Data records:
— BEGIN —
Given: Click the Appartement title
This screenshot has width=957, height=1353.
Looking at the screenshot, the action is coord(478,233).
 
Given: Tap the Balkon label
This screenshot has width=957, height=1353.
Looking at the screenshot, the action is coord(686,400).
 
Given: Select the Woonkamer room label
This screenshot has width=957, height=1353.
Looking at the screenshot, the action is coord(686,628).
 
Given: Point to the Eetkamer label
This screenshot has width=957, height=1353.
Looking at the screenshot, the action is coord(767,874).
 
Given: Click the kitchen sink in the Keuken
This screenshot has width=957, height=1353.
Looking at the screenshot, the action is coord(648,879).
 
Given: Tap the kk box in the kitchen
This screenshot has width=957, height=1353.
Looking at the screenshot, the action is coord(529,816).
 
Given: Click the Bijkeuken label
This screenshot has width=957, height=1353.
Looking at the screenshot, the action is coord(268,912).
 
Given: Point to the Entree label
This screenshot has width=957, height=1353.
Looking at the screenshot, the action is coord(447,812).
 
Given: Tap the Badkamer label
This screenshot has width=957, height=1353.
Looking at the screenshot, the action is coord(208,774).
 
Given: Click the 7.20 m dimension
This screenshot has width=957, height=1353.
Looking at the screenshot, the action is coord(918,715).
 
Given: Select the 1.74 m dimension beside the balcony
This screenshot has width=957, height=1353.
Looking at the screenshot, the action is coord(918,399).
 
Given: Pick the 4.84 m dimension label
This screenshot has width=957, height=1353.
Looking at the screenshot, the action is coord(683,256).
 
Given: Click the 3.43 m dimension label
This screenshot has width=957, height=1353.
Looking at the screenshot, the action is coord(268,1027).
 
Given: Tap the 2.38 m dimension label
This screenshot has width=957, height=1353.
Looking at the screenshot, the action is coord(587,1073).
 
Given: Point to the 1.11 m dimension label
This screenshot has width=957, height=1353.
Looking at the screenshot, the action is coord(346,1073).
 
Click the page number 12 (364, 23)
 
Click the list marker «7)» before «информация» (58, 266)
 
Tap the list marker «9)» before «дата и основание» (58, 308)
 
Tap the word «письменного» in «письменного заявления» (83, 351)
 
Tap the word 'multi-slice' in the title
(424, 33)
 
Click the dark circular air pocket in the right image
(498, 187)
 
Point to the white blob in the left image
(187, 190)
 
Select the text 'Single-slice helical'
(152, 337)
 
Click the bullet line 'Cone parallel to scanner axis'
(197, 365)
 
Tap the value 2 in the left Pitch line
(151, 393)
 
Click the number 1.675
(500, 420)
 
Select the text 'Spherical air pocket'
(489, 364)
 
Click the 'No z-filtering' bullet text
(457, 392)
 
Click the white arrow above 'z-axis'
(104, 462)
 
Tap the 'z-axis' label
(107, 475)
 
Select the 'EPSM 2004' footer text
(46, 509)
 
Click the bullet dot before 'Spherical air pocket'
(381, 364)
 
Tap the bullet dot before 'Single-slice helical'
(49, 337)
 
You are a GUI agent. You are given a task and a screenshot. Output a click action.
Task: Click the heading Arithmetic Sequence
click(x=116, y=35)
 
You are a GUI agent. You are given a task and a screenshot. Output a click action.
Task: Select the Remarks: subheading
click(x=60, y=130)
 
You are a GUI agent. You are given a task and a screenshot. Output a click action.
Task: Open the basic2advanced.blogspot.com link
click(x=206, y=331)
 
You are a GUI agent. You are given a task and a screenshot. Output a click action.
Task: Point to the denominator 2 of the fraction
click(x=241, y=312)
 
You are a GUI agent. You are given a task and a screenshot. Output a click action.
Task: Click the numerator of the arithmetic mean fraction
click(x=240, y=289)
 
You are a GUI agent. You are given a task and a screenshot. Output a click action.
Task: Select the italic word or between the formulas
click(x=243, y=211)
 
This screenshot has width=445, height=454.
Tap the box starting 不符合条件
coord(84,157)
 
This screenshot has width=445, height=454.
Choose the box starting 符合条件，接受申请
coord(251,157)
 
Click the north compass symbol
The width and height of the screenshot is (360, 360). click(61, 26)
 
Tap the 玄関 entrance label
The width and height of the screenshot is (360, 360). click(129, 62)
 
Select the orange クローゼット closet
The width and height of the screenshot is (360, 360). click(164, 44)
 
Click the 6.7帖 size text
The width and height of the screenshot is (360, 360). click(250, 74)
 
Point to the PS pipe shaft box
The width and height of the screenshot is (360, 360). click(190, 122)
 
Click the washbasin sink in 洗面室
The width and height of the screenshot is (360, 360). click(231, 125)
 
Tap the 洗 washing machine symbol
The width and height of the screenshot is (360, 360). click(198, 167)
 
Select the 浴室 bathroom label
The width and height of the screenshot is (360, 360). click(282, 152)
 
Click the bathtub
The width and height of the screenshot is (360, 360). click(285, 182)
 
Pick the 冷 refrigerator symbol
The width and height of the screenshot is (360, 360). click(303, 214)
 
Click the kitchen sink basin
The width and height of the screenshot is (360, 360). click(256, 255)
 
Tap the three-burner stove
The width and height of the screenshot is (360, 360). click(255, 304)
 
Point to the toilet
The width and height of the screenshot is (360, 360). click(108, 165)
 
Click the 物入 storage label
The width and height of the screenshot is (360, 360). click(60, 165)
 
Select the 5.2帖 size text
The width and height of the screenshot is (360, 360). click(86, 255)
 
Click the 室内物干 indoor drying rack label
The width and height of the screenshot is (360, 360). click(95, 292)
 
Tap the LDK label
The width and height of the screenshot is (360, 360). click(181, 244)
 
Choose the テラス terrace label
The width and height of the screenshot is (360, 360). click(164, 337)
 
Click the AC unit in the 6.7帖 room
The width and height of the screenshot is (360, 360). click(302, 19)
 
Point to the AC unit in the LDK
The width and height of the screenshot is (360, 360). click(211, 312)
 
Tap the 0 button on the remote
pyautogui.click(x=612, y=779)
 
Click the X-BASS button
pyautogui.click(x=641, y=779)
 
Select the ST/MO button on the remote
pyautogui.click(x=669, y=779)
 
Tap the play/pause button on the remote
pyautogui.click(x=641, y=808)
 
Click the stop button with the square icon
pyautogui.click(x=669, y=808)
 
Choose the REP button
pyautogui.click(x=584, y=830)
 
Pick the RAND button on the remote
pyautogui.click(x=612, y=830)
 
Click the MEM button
— END —
[INSTRUCTIONS FOR THE TASK]: Arrange the lines above, from the start of the records through the line containing "Given: Pick the 4.84 m dimension label", as a JSON list of strings with one string per line, leaving out blank lines.

[WRITTEN SOLUTION]:
[
  "Given: Click the Appartement title",
  "This screenshot has width=957, height=1353.",
  "Looking at the screenshot, the action is coord(478,233).",
  "Given: Tap the Balkon label",
  "This screenshot has width=957, height=1353.",
  "Looking at the screenshot, the action is coord(686,400).",
  "Given: Select the Woonkamer room label",
  "This screenshot has width=957, height=1353.",
  "Looking at the screenshot, the action is coord(686,628).",
  "Given: Point to the Eetkamer label",
  "This screenshot has width=957, height=1353.",
  "Looking at the screenshot, the action is coord(767,874).",
  "Given: Click the kitchen sink in the Keuken",
  "This screenshot has width=957, height=1353.",
  "Looking at the screenshot, the action is coord(648,879).",
  "Given: Tap the kk box in the kitchen",
  "This screenshot has width=957, height=1353.",
  "Looking at the screenshot, the action is coord(529,816).",
  "Given: Click the Bijkeuken label",
  "This screenshot has width=957, height=1353.",
  "Looking at the screenshot, the action is coord(268,912).",
  "Given: Point to the Entree label",
  "This screenshot has width=957, height=1353.",
  "Looking at the screenshot, the action is coord(447,812).",
  "Given: Tap the Badkamer label",
  "This screenshot has width=957, height=1353.",
  "Looking at the screenshot, the action is coord(208,774).",
  "Given: Click the 7.20 m dimension",
  "This screenshot has width=957, height=1353.",
  "Looking at the screenshot, the action is coord(918,715).",
  "Given: Select the 1.74 m dimension beside the balcony",
  "This screenshot has width=957, height=1353.",
  "Looking at the screenshot, the action is coord(918,399).",
  "Given: Pick the 4.84 m dimension label"
]